Risk channel congestion: ReduceOnly/Close orders repeatedly hit 503 / -1008 / -4118 / -2022, so risk couldn’t shrink on schedule.
PM design gap: “Close All” exists in the UI; there’s no public one-shot API to flatten cross-products to a chosen asset—system path fell back to human path at peak stress.
Priority inversion: matching/risk capacity was effectively tilted toward liquidation flow, not self-rescue flow.
Local methodology (index/bands) amplified prints and leaked into mark/liq thresholds.
Insurance vs. ADL sequencing didn’t provide a strong buffer; ADL stepped across cohorts (from >2x toward ~1x).
Time profile: same-second liquidations, queued stops, delayed warnings for roughly a hundred-plus minutes—classic congestion.
Outcome: deeper slides in the deepest pool, index leakage, cross-venue follow-through—a death spiral.
Aftermath (compensation, wrapped-asset pricing/index changes) tacitly admits fragility in prior parameters/methods.

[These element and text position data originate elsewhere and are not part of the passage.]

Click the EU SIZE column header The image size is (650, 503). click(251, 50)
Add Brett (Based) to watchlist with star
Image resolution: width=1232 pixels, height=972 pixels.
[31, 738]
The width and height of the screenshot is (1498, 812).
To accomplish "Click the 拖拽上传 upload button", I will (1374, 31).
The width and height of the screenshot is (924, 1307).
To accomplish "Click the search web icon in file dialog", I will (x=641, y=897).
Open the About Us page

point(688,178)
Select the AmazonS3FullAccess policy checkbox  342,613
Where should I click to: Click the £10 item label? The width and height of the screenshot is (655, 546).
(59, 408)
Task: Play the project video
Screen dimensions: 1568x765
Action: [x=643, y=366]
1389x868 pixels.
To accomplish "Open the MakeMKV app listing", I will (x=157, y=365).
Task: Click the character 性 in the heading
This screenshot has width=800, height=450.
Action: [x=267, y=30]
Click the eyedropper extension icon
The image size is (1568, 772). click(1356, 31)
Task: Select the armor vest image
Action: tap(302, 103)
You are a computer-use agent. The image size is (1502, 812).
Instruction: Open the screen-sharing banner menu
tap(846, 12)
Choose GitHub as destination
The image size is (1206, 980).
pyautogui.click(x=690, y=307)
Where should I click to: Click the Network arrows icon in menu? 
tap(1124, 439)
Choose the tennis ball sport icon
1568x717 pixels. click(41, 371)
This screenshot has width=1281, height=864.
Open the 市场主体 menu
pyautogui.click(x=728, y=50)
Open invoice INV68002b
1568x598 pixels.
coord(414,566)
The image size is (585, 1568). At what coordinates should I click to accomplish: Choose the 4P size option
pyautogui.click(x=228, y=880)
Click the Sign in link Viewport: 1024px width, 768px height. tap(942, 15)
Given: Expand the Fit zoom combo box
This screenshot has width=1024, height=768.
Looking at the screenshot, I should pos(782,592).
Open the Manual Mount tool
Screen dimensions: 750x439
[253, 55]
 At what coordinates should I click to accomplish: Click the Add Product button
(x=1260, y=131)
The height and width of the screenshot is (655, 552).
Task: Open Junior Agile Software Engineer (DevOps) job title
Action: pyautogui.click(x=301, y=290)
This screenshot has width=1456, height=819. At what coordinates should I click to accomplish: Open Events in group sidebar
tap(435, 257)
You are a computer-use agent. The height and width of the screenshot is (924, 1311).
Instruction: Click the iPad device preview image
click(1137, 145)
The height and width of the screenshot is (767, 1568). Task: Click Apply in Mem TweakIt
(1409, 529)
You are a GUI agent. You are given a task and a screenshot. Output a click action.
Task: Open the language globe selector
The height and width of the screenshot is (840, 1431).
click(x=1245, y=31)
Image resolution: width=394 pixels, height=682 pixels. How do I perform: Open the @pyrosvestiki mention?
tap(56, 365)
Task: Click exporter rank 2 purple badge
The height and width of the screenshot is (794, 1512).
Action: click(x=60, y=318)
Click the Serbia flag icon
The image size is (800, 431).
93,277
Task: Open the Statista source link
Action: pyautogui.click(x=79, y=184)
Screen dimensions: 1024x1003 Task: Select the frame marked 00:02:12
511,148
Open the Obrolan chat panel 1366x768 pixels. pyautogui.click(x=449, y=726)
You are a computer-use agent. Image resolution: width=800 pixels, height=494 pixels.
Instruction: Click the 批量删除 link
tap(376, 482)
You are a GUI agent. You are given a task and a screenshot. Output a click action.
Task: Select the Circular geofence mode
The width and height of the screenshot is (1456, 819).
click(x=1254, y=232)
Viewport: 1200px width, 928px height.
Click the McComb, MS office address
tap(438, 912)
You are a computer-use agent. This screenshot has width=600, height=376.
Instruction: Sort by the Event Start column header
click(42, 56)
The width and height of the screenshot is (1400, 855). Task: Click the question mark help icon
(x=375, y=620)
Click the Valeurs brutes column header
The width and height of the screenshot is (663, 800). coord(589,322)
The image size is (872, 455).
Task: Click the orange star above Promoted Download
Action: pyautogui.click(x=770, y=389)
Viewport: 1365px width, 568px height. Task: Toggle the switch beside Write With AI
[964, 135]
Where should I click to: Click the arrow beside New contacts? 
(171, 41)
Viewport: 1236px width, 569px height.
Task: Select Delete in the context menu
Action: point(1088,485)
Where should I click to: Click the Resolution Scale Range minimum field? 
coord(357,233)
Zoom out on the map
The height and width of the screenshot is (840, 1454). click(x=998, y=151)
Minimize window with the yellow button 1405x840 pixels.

Call: The primary driver wasn’t “greed/fear,” but safety rails failing when needed most. Market risk is ours; infrastructure risk shouldn’t be.
Our position
Truth as we see it: Oct-11 reads as an infrastructure incident—failed last-resort risk controls + venue-local methodology amplified + price-source leakage → system-wide ADL.
Tone: Facts over emotion; no doxx. If someone has the full per-second platform logs, prove us wrong. Until then, this is the most reasonable reconstruction.